At the foot of the stairs, Buntrock paused to get his bearings. Abruptly remembering that this was also presumably where Roger Shambley had got his, he moved away from the landing.
To his left stretched caverns measureless to man in the form of a large Victorian kitchen; to his right, beyond a sort of minikitchen adjunct, was a closed door. Buntrock automatically tried the closed door first.
The lights were on inside and as soon as he stuck his bony head around the door frame, all the colors and patterns of Victorian excessiveness beat upon his optic nerves and clamored for simultaneous attention. The rooms upstairs were models of harmonic taste and order compared to the chaotic anarchy of texture and design down here, with its clash of different cultures. Clinging to the door for support, Buntrock’s disbelieving eyes traveled from the syrupy farmyard scene over the fireplace, to the modern art posters thumbtacked to turkey red walls, down to the layered scraps of patterned carpet on the floor.
When he spotted the twentieth-century tape deck and portable television beside the nineteenth-century pasha’s mattress heaped high with silken cushions, the bizarre incongruities were explained.
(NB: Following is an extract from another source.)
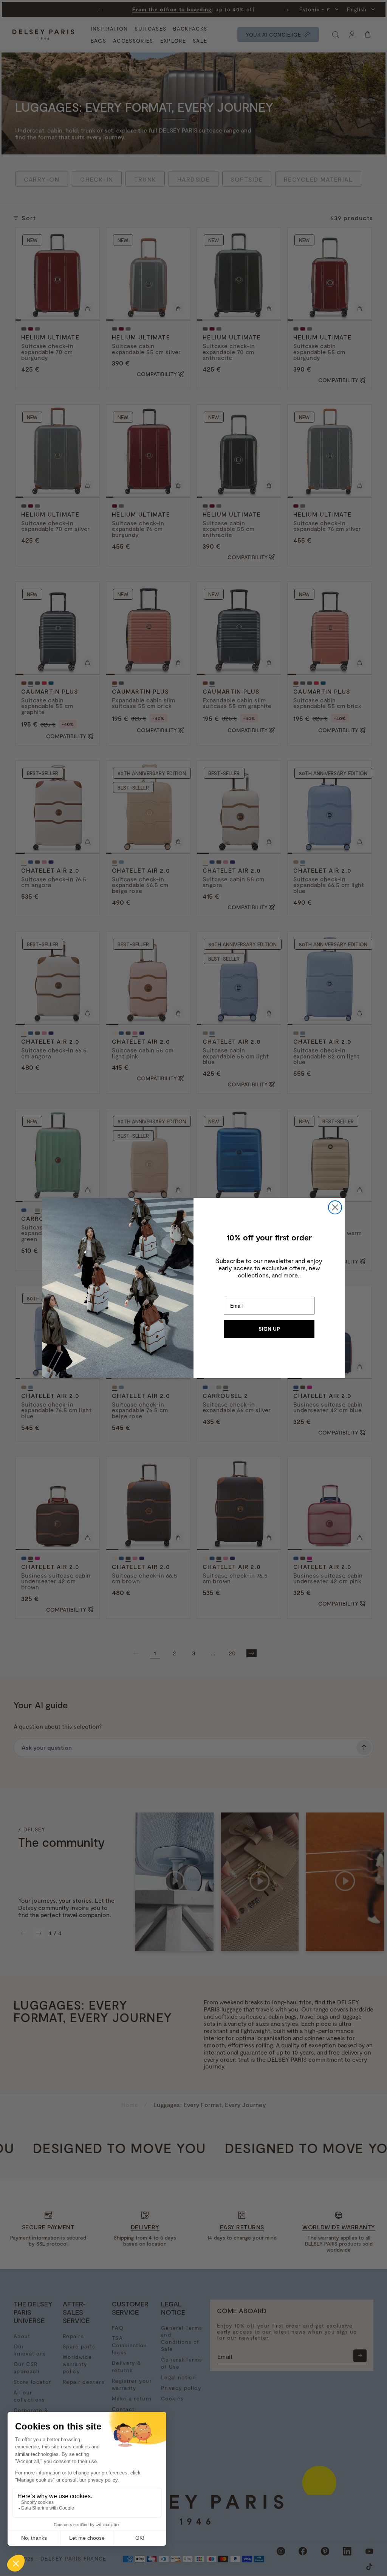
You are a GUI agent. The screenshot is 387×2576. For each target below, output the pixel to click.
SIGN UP (269, 1328)
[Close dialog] (335, 1207)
The janitor’s room, he realized.
Of course. Lo, the wonder of innocence!
With a shudder that lent his fuzzy sweater a fleeting resemblance to ruffled egret feathers, he pulled the door closed again and moved stilt-leggedly through the kitchen in search of old Kimmelshue’s storage racks.
Upon entering the Breul House, Elaine Albee immediately headed for the attic to see if that art expert on loan from another police division had learned anything pertinent from Shambley’s papers, while Sigrid and Jim Lowry invited Benjamin Peake into his own office for yet a further discussion of his relationship to Dr. Shambley.
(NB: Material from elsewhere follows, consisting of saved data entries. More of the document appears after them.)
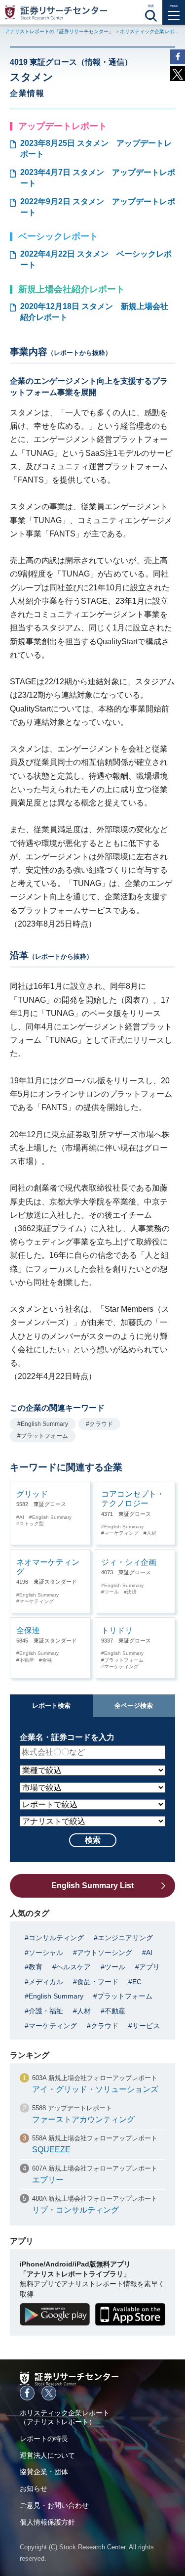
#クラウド (99, 1424)
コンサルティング (56, 1938)
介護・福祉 (46, 2011)
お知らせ (33, 2488)
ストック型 (31, 1523)
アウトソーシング (104, 1952)
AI (21, 1517)
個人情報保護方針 (47, 2522)
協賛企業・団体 (44, 2472)
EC (137, 1982)
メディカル (46, 1982)
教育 (35, 1967)
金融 (47, 1660)
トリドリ (117, 1630)
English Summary (52, 1517)
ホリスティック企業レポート (152, 31)
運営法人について (47, 2455)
“Relations were quite minimal,” said Peake. The dark suit he wore was impeccably tailored and a turquoise tie made his blue eyes seem even bluer as he leaned back in his chair with careless grace. “Jacob Munson put him up for trustee back in the fall. I think it was his first trusteeship and, just between us, it went to his head. Got it in mind that he was actually supposed to do something.”
He laughed deprecatingly. “Well, of course, he was supposed to be using some of Erich Breul’s papers to document the price of original art works in the 1880’s, here and abroad, for his new book.”
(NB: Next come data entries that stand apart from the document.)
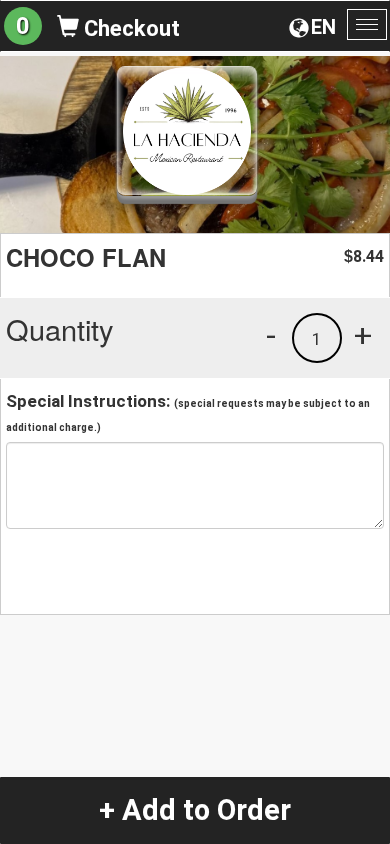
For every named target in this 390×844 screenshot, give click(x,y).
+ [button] (363, 335)
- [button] (271, 335)
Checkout (129, 28)
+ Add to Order (195, 810)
“Yesterday, Miss Ruffton implied that Dr. Shambley’s research had taken a different course,” Sigrid said, “and, if you recall,”-she paused to consult her notes-“you referred to him as a ‘busybody and a snoop with delusions of mental superiority.’ Would you explain that, please?”
Peake smiled. “I thought I just did. Roger Shambley seemed to think he ought to be a new broom, clean sweep, stir up the old cobwebs.”
“And did he?” asked Sigrid. “Stir up old cobwebs?”
“He tried, but he was going about it all wrong. Now I don’t know how much you’ve heard about the Breul House’s financial difficulties but I assume Nauman’s told you-”
“I prefer to hear your version,” Sigrid interrupted coldly.
“Certainly.” Peake glanced at Detective Lowry, but that young man had his eyes firmly fixed on the notebook on his knee and his face was a careful blank.
“Well, then, perhaps we should start with the terms of Erich Breul’s will,” Peake said and pedantically described shrinking endowments, capital outlays, and dwindling grants. “It’s simply a matter of attracting more money, but Shambley had begun to act as if the fault lay with the staff. As if we weren’t already doing everything humanly possible.”
“Why did he ask for a set of your inventory sheets?” Sigrid asked.
Peake shrugged petulantly.
“We’ve heard that he made certain insinuations.”
“Look,” said Peake defensively. “I don’t give a damn what you’ve heard. That was an honest mistake. There was nothing unethical or illegal about what happened when I was at the Friedinger. I was caught in the middle up there. And you can go through our inventory sheets with a fine-tooth comb. There hasn’t been a straight pin deaccessioned from the Breul House since I took over. If anything’s missing, it didn’t happen on my watch.”